- **Problem details**: Print the material exactly, starting at the line containing "Point to the bureau" and continuing through the end of the material.

___ Provided material ___

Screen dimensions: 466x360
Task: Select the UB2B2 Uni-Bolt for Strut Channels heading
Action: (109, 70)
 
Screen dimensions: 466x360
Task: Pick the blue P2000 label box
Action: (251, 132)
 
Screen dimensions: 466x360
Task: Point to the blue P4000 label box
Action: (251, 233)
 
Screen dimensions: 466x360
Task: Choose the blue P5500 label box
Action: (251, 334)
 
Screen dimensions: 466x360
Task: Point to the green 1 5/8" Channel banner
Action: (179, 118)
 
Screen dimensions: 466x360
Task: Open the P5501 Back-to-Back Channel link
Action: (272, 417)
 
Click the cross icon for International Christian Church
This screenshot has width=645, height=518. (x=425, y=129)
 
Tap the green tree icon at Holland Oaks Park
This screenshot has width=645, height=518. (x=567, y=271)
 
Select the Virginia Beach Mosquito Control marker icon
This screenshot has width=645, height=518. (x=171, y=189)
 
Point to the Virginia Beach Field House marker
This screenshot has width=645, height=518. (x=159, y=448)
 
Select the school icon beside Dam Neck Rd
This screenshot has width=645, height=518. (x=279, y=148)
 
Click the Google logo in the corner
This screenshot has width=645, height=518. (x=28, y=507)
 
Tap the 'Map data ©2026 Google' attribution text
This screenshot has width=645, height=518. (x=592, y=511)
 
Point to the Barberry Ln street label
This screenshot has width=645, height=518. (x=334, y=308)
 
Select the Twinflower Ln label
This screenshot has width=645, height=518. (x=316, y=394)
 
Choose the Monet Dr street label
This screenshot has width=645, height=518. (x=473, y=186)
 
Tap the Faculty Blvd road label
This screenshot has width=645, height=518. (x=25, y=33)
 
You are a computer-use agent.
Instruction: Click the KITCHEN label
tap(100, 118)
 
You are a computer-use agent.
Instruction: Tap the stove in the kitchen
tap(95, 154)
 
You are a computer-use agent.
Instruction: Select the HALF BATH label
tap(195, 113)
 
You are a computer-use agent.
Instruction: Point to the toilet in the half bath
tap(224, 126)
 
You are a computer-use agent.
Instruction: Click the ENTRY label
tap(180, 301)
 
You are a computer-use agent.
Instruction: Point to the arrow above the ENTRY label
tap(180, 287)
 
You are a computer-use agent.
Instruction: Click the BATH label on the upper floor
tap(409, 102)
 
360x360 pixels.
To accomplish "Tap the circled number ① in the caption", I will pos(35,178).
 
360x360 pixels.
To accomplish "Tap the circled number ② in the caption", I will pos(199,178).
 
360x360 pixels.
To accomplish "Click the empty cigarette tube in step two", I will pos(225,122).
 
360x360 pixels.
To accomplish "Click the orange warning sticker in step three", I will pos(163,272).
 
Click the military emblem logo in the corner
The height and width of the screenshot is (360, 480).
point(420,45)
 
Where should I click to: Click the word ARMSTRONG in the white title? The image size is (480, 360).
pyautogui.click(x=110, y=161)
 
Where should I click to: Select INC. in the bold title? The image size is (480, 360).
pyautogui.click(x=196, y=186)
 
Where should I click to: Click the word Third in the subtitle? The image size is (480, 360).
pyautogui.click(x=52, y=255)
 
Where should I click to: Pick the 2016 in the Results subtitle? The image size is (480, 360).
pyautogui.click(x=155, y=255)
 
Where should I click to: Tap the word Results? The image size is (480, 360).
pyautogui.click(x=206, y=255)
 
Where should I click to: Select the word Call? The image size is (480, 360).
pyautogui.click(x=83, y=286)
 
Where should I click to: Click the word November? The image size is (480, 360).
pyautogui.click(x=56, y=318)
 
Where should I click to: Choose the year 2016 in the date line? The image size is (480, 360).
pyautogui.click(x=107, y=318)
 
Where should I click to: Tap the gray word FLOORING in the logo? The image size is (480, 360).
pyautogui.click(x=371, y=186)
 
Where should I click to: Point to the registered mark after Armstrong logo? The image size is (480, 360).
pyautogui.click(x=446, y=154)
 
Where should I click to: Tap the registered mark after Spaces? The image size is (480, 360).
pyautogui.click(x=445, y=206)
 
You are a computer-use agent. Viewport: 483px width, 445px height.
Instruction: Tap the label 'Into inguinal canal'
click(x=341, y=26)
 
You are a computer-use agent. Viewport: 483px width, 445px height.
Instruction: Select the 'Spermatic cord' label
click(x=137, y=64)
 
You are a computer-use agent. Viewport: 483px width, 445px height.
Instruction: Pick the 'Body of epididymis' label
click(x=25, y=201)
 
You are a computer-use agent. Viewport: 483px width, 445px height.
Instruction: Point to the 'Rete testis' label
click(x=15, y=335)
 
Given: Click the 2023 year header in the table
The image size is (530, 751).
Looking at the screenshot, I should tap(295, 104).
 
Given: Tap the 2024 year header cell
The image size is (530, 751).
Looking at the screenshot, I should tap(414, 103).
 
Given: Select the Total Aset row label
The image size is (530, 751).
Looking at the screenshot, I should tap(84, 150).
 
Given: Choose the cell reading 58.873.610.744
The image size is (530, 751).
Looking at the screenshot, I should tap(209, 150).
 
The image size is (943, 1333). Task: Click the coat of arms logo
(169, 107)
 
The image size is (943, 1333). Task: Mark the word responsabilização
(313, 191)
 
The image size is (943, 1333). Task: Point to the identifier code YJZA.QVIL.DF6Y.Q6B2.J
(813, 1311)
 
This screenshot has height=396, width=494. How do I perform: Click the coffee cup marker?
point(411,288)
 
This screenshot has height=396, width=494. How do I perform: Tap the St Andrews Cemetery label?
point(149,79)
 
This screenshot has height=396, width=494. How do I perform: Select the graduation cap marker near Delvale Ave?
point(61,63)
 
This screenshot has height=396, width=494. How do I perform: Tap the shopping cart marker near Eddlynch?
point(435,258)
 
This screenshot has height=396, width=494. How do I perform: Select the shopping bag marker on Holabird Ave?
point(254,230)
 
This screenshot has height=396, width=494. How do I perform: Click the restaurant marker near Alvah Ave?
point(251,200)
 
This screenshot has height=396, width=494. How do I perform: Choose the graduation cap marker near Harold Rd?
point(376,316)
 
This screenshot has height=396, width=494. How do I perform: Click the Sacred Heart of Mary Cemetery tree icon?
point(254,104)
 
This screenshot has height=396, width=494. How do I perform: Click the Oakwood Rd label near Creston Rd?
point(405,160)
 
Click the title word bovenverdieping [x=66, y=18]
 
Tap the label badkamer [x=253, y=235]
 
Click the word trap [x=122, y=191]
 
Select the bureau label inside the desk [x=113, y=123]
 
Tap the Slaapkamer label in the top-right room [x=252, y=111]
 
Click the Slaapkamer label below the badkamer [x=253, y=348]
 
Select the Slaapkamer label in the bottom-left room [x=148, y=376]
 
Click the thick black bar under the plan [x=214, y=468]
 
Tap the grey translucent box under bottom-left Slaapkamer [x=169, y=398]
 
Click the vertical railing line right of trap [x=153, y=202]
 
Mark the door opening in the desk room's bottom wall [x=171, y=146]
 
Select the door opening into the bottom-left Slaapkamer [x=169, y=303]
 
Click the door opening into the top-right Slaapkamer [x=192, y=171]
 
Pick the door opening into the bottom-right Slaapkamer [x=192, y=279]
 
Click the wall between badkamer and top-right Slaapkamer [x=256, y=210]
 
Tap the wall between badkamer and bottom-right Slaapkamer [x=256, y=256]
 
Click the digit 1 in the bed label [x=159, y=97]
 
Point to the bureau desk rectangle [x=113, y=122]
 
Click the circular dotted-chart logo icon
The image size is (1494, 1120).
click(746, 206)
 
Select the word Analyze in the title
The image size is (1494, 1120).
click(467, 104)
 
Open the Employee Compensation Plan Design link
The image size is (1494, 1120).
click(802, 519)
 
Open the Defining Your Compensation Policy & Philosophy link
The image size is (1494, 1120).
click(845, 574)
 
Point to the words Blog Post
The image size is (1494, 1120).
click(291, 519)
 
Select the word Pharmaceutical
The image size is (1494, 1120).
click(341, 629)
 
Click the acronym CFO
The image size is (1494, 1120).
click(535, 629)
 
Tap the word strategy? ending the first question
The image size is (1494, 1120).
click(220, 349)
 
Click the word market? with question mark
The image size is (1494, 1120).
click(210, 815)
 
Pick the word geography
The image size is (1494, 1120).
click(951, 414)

___

- **Result for this task**:
Point to the bureau desk rectangle [x=113, y=122]
 
Click the circular dotted-chart logo icon
The image size is (1494, 1120).
click(746, 206)
 
Select the word Analyze in the title
The image size is (1494, 1120).
click(467, 104)
 
Open the Employee Compensation Plan Design link
The image size is (1494, 1120).
click(802, 519)
 
Open the Defining Your Compensation Policy & Philosophy link
The image size is (1494, 1120).
click(845, 574)
 
Point to the words Blog Post
The image size is (1494, 1120).
click(291, 519)
 
Select the word Pharmaceutical
The image size is (1494, 1120).
click(341, 629)
 
Click the acronym CFO
The image size is (1494, 1120).
click(535, 629)
 
Tap the word strategy? ending the first question
The image size is (1494, 1120).
click(220, 349)
 
Click the word market? with question mark
The image size is (1494, 1120).
click(210, 815)
 
Pick the word geography
The image size is (1494, 1120).
click(951, 414)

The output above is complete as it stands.